This is a skeleton for an implementation of Conway's Game of Life in Python. It uses ncurses to display output in the terminal.
The grid is technically infinite up to Python's and the platform's MAXINT. However, the skeleton currently displays coordinates (0, 0) in the upper left corner with X increasing to the right and Y increasing down.
This implementation can load an initial cell pattern from a csv file specified in a configuration file.
The skeleton implementation in the master branch of this repository only knows how to place random cells on the grid for a moment and then replace them with subsequent random cells.
The intention is that you can use this is a framework to build your own implementation of the game, test driving the rules. The framework provides configuration loading and a screen service for output. Mostly all you have to worry about is the game logic. Though you should feel free to modify the framework to suit your hopes, dreams, wants, and desperate needs.
No build is necessary to run this software. You can simply execute:
python conway.py
from the root of the project tree.
Your terminal can be set to any dimension and the screen service will expand to use it, and display more of the grid.
To quit the program, you can use the q
or Q
key.
Using this skeleton, test drive a working implementation of Conway's Game of Life. Technically, you don't have to use the skeleton. You can start from scratch. But the skeleton gives you some basic display technology, an update/display loop, hooks for adding keyboard control of your implementation, and lots of test examples.
The test examples come in various flavors. test_file_service.py
is an integration test that reads a real file on the file system and
outputs some transformed data. test_grid.py
is basic unit
testing that doesn't require test doubles. test_screen_service.py
is a very "Mockist" approach to unit testing while test_game.py
makes use of a test double called a "Fake."
Three initial grids are provided in the patterns
directory of the project.
In Conway terminology, the patterns are sometimes called "seeds." These
represent an interesting initial state for the program.
You can verify that your program is working correctly by programming it to
load one of these with read_cells()
method in file_service.py
'simple_oscillator.lex' is a simple three cell oscillator.
test.lex
should stop changing after one update.
gosper-glider-gun.lex
is Bill Gosper's Glider Gun which produces gliders forever.
http://www.conwaylife.com/wiki/Gosper_glider_gun
You can find hundreds of patterns to run on various web sites. This one has
plain text patterns that can be read by file_service.py
if you save them in
the patterns
folder with a .lex extension.
http://www.conwaylife.com/ref/lexicon/lex.htm
There are lots of ways to implement the game. One of the most common is to create a 2-dimensional array of some fixed size and treat each element as a location for a cell. There's nothing wrong with this and you will get Conway patterns to run.
You can find an implementation like this in C++ here:
https://github.com/anthonyclifton/conway
However, if you look closely at Conway's rules, you'll notice that the game is played on a 2-dimensional infinite grid. It is this that allowed the game to be Turing complete, meaning you can simulate a Turing Machine using such a grid and the game's four simple rules.

### Data provided
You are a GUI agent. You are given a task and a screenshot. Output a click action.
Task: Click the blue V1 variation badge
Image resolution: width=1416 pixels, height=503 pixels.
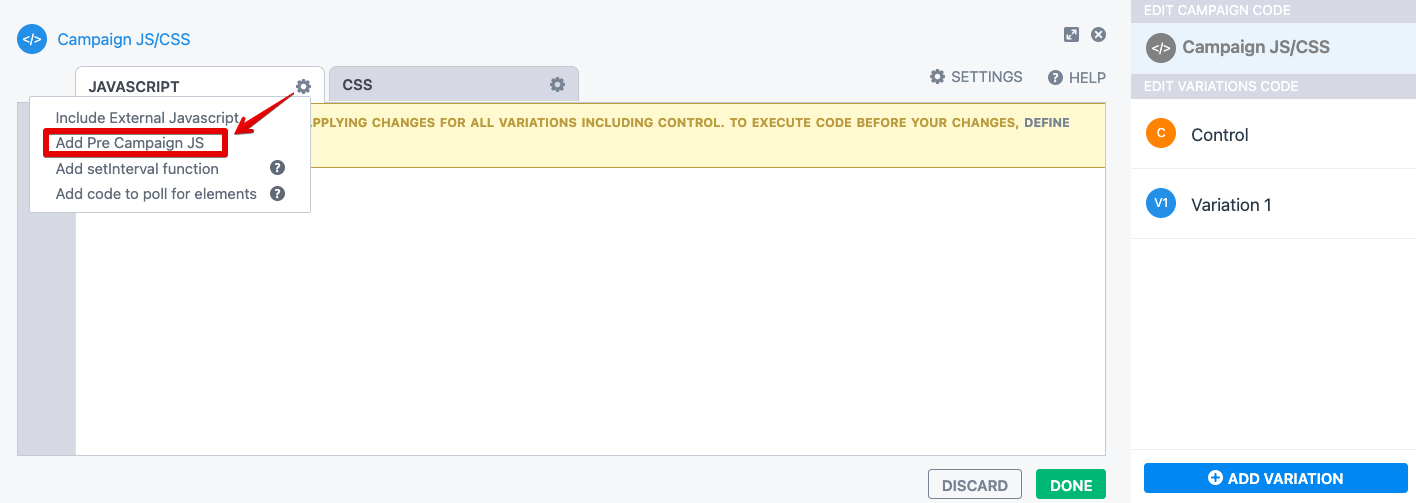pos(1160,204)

* * *

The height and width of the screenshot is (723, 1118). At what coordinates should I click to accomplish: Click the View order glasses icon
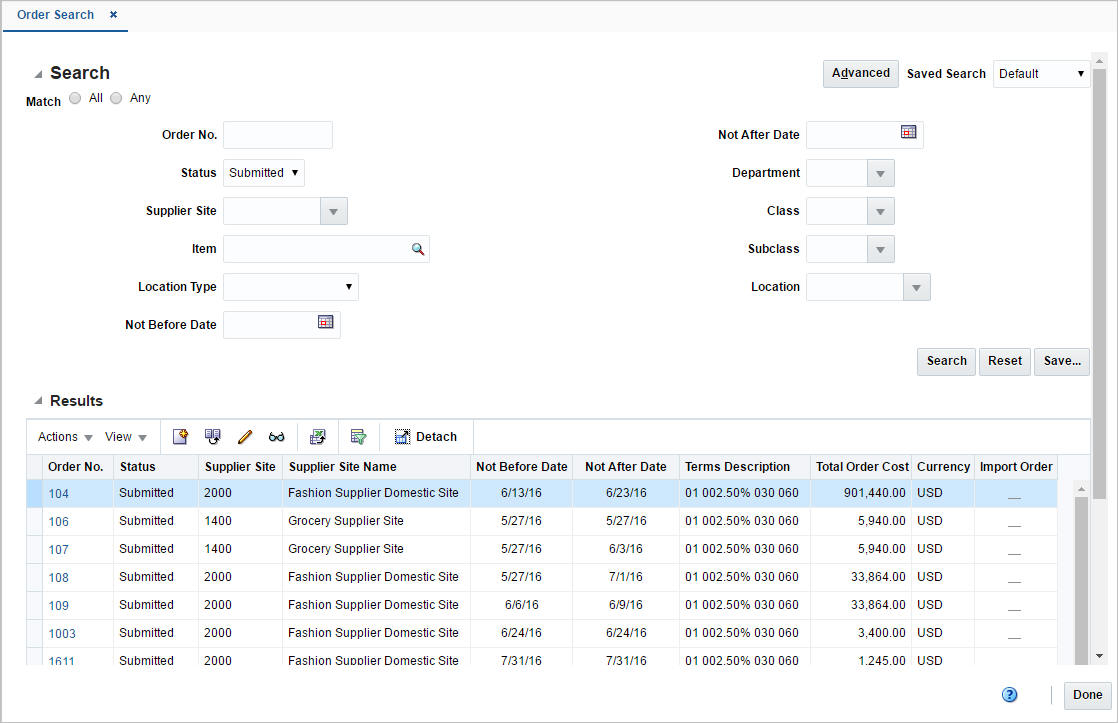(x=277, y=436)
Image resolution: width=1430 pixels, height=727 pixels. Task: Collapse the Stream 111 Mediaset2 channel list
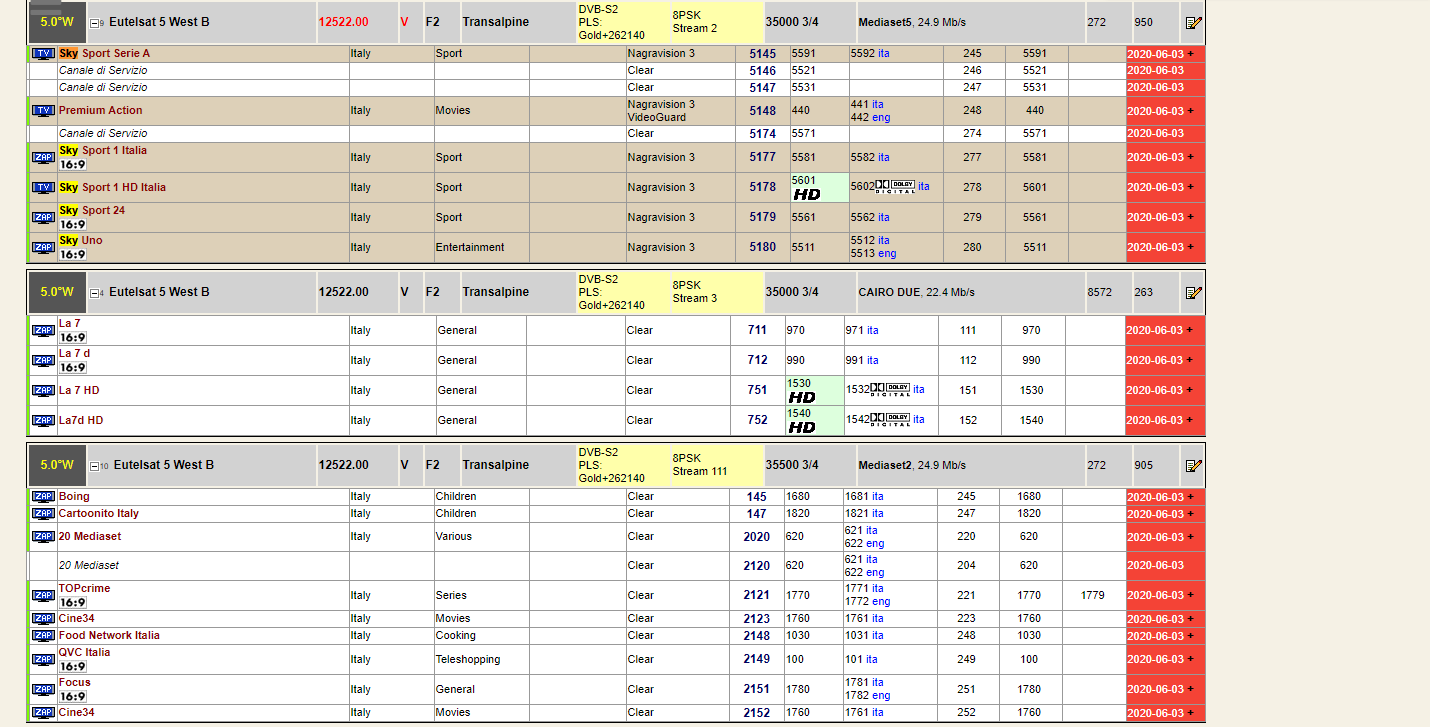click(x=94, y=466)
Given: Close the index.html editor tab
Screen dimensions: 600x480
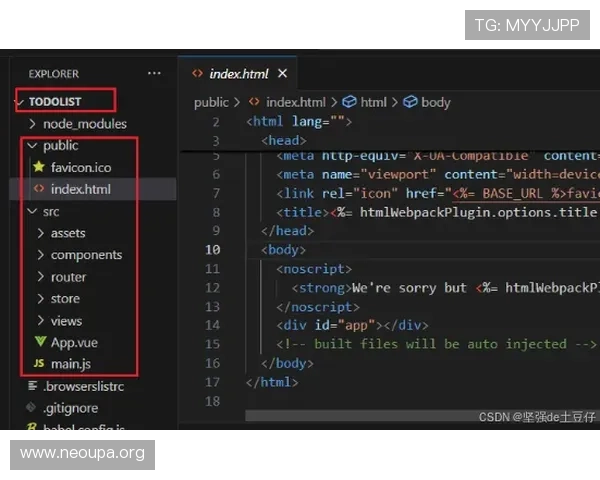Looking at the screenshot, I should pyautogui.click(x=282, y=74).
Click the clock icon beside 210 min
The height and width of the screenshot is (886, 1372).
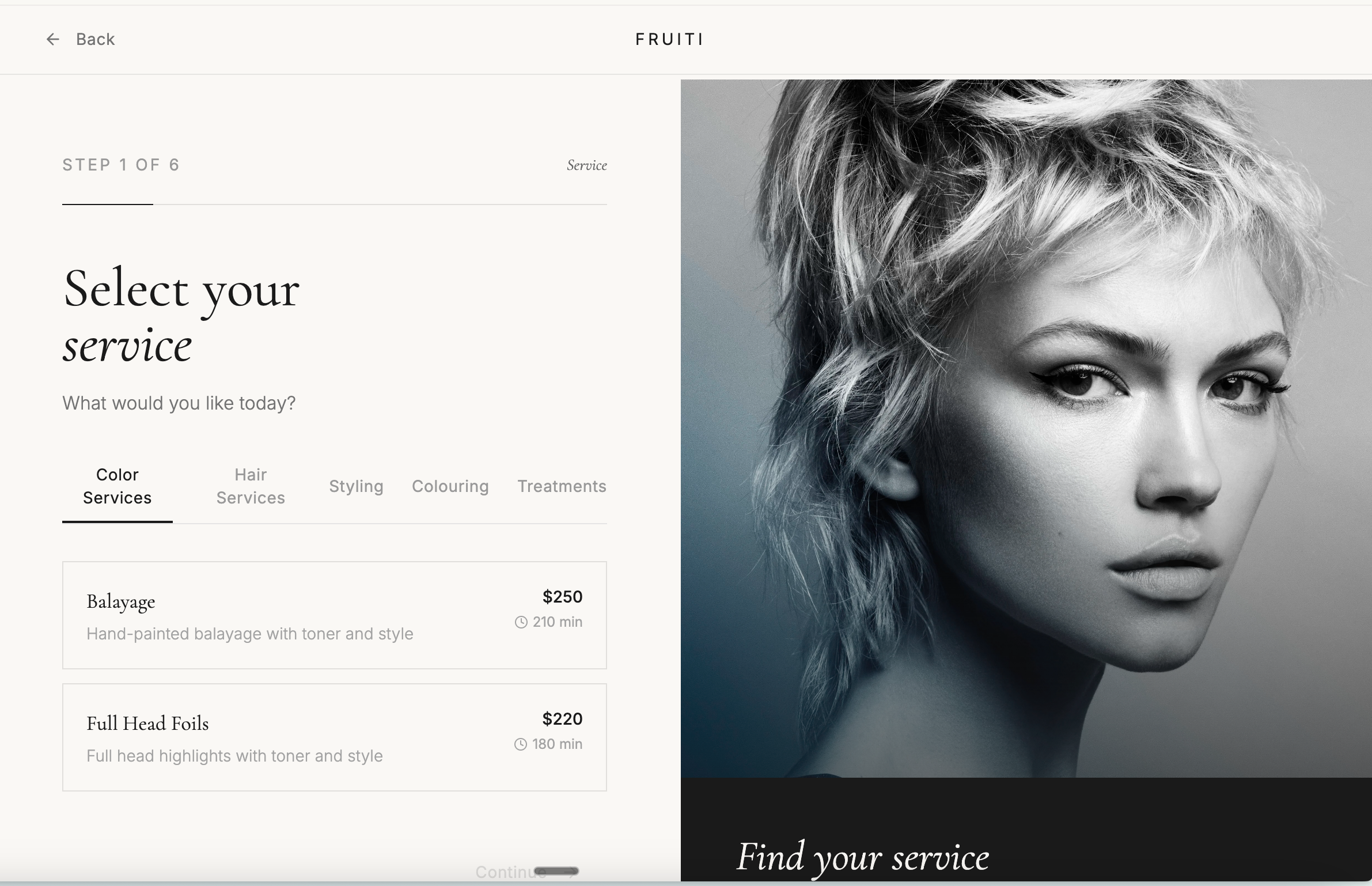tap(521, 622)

### Required work
a) From the Game of Life text above, list every Python test file it names.
b) Write out the portion of the Game of Life text that begins at the words "You can verify" and stops after the words "three cell oscillator.".

### Answers
a)
test_file_service.py
test_grid.py
test_screen_service.py
test_game.py

b)
You can verify that your program is working correctly by programming it to
load one of these with read_cells()
method in file_service.py
'simple_oscillator.lex' is a simple three cell oscillator.